[Opening RECORDS SUPPLIED section]

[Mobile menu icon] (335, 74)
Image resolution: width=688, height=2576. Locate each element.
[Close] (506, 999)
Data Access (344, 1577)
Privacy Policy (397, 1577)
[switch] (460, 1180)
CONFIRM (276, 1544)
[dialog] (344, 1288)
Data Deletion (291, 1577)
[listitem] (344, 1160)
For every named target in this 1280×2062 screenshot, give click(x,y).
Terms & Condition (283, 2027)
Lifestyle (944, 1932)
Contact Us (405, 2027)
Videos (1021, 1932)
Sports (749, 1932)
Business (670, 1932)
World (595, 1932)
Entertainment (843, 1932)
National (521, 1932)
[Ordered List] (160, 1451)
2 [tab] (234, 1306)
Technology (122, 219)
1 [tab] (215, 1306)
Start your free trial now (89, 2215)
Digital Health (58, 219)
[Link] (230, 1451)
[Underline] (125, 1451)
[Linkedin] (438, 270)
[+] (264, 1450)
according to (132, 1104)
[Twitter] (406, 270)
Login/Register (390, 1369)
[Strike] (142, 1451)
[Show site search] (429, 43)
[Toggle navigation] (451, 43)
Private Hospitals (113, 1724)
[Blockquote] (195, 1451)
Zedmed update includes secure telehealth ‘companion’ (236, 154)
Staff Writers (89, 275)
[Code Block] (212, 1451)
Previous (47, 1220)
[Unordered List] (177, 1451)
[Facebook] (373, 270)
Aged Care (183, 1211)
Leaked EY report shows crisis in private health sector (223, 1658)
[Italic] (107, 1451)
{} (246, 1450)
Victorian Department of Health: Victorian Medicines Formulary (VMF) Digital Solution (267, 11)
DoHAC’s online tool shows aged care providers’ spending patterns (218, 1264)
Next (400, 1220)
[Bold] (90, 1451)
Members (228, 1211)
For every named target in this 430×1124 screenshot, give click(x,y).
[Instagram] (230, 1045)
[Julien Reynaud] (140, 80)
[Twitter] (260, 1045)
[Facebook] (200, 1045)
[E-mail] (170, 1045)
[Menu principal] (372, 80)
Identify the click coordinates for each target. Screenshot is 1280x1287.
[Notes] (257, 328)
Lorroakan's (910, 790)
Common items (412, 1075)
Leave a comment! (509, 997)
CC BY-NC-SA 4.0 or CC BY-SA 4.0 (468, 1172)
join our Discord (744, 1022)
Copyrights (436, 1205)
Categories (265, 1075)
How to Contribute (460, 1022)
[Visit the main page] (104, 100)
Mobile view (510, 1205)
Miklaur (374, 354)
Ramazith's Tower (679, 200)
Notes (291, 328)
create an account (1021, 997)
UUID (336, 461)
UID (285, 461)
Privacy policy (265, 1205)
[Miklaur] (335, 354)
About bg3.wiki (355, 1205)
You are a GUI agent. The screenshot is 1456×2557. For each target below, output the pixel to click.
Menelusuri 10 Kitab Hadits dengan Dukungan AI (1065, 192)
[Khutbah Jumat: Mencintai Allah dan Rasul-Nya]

[Closing RECORDS SUPPLIED section]

> [TASK]: Where does the string "target" occur in the listing above? Return every line that contains it.

> [WRITTEN REPLY]:
For every named target in this 1280×2062 screenshot, give click(x,y).
For every named target in this 430×1124 screenshot, give click(x,y).
Identify the click coordinates for each target. Screenshot is 1280x1287.
You are a GUI agent. The screenshot is 1456×2557. For each target below, output the pixel to click.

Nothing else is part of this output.